As for how to compile them, never put .h files on the compiler command line, since they should not contain any compile-able code (only declarations). In most cases it is perfectly fine to compile as
cc main.c 1.c 2.c 3.c ... [etc]
However if you have 50 source files, it is probably a lot more convenient if you use a build system. On Linux, this is a Makefile. On windows, it depends what development environment you are using. You can google for that, or ask another SO question once you specify your platform (as this question is pretty broad already).
One of the advantages of a build system is that they compile each source file independently, and then link them all together, so that when you change only one source file, only that file needs to be re-compiled (and the program re-linked) rather than having everything re-compiled including the stuff that didn't get changed. This makes a big time difference when your program gets large.

You can combine several .c files to a library. Those libraries can be linked with other .c files to become the executable.
You can use a makefile to create a big project.
The makefile has a set of rules. Each rule describes the steps needed to create one piece of the program and their dependencies with other pieces or source files.

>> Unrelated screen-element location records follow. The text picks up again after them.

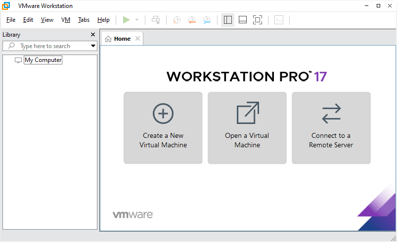Screen dimensions: 397x242
Task: Click Connect to a Remote Server
Action: click(331, 127)
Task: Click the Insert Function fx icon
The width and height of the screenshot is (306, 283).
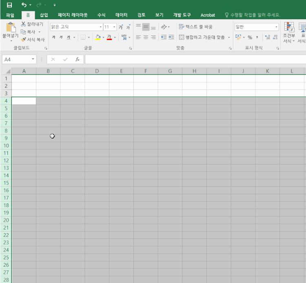Action: click(x=78, y=59)
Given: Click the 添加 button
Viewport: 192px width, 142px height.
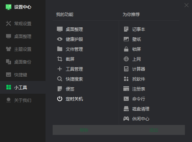Looking at the screenshot, I should tap(154, 130).
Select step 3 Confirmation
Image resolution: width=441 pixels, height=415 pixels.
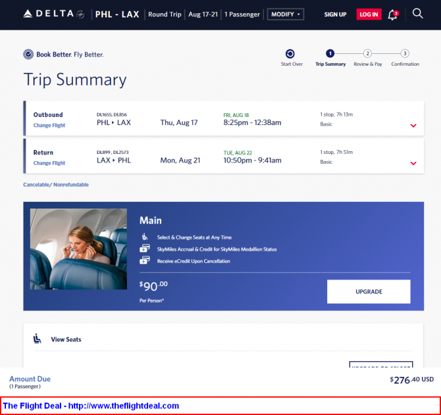(405, 53)
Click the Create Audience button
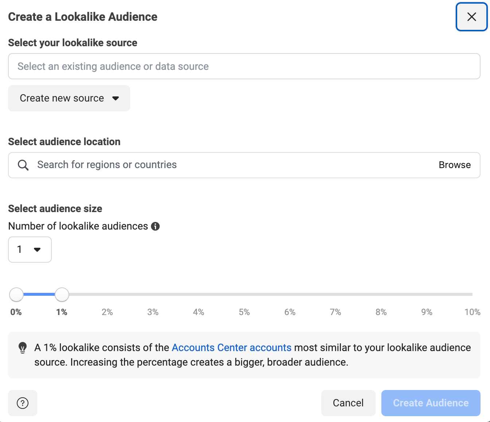 tap(431, 403)
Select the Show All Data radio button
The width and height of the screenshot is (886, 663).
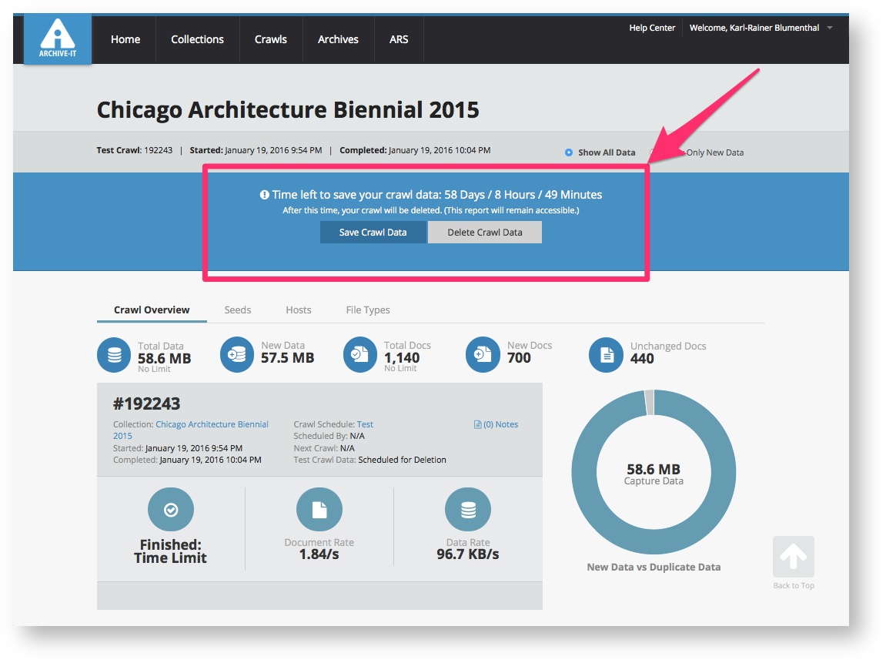click(x=569, y=152)
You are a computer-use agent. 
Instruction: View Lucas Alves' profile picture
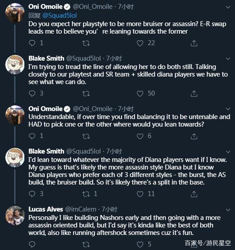tap(15, 215)
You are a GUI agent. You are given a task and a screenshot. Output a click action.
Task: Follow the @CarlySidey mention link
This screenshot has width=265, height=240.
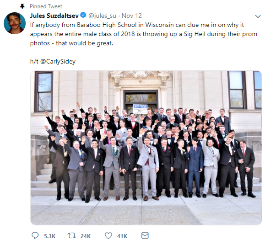[58, 61]
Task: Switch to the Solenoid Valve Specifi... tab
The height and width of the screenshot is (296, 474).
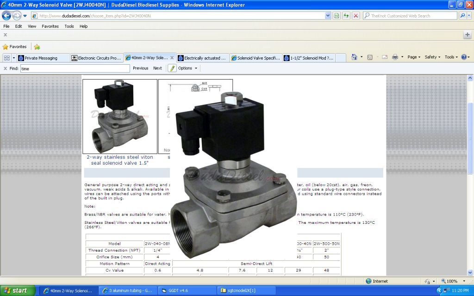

You need to create a shared library, the standard library is a shared library that is implicitly linked in your program.
Once you have your shared library you can use the .h files and just compile the program with -lyourlib wich is implicit for the libc
Create one using:
gcc -shared test.c -o libtest.so
And then compile your program like:
gcc myprogram.c -ltest -o myprogram
For your second question I advise you to use Makefiles
http://www.gnu.org/software/make/

The standard library is already compliled and placed on your machine ready to get dynamically linked. This means that the library is dynamically loaded when needed by a program. Compare this to a static library which gets compiled INTO your program when you run the compiler/linker.
This is why you need to compile your code and not the standard library code. You could build a dynamic (shared) library yourself.
For reference, #include <stdio.h> does not IMPORT the standard library. It just allows the compile and link to see the public interface of the library (To know what functions are used, what parameters they take, what types are defined, what sizes they are, etc).
Dynamic Loading
Shared Library
You could split your files up into modules, and create shared libraries. But generally as projects get bigger you tend to need a better mechanism to build your program (and libraries). Rather than directly calling the compiler when you need to do a rebuild you should use a make program or a complete build system like the GNU Build System.

If you really want it to be as simple as just including a .h file, all of your "library" code needs to be in the .h file. However, in this scenario, someone can only include your .h file into one and only one .c file. That may be ok, depending on how someone will use your "library".